Big no to Ranji neutral venues
The BCCI\'s move to have Ranji Trophy matches at neutral venues failed miserably in its first attempt, according to leading domestic players who say the idea did not work due to apathy of the host associations and poor planning.
New Delhi: The BCCI's move to have Ranji Trophy matches at neutral venues failed miserably in its first attempt, according to leading domestic players who say the idea did not work due to apathy of the host associations and poor planning.
The BCCI had introduced the concept to make the tournament more competitive by negating the home advantage that teams earlier used to exploit and exposing the players to different conditions.

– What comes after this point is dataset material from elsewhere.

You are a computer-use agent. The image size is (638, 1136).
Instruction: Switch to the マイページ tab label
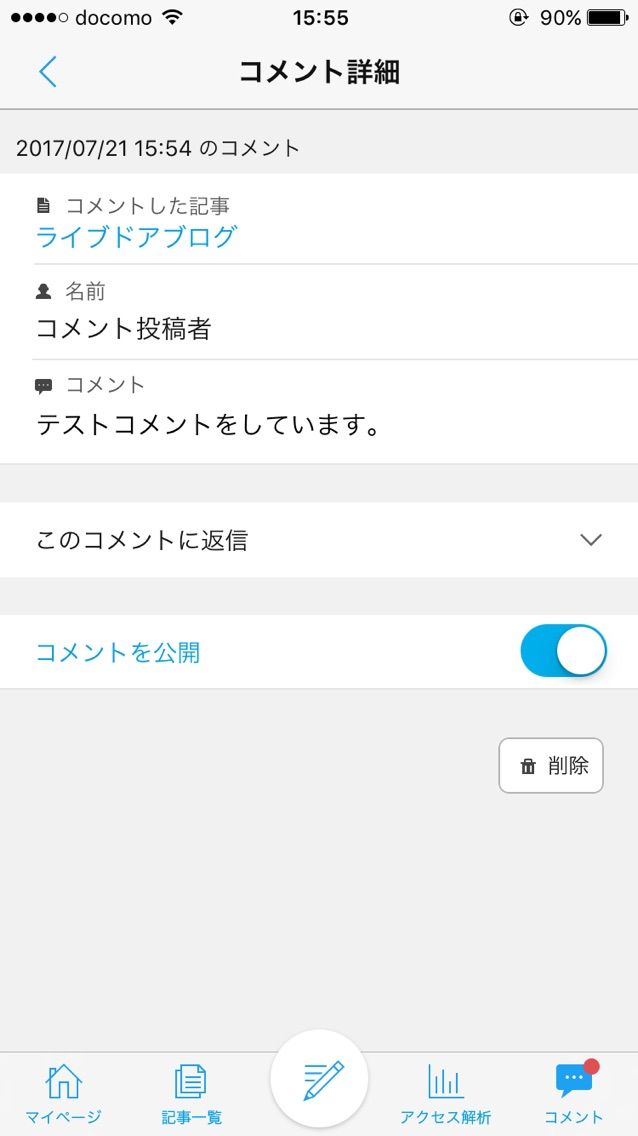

"The idea was good but the implementation was third class. Most host associations did not show interest in organising matches for other teams. The facilities were poor, be it providing us with good wickets, adequate balls or serving decent food. It could have been handled much better," domestic cricket veteran Rajat Bhatia said.

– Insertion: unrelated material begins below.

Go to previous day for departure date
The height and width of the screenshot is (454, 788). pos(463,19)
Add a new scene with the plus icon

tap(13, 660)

The Delhi-based cricketer has played for three states and is currently with Rajasthan. Bhatia, who played only four matches this season owing to family issues, was simply scathing in his criticism.
"The system was introduced to stop teams from taking undue home advantage with games often finishing inside two days. But the quality did not improve even though games were held at neutral venues.
"Take our match against Assam in Vizag for example. The wicket was not fit enough for a First-Class match and therefore the match was over well inside three days. And it was just two weeks before an international match. The groundsmen did not have much to say when we asked them why we were made to play on such a poor surface," the 37-year-old said.
Pacers dominated in that match with Pankaj Singh taking a nine-wicket haul and Rajasthan winning the game by an innings and eight runs. Another issue for the players was scheduling of the games as they had to travel to remote areas of the country with limited time in hand.
"Scheduling was a big problem. Sometimes there was just a three-day gap between games and we had to travel to places which were not easily accessible, which meant we had to spend a lot of time on the road in buses," said India spinner Axar Patel.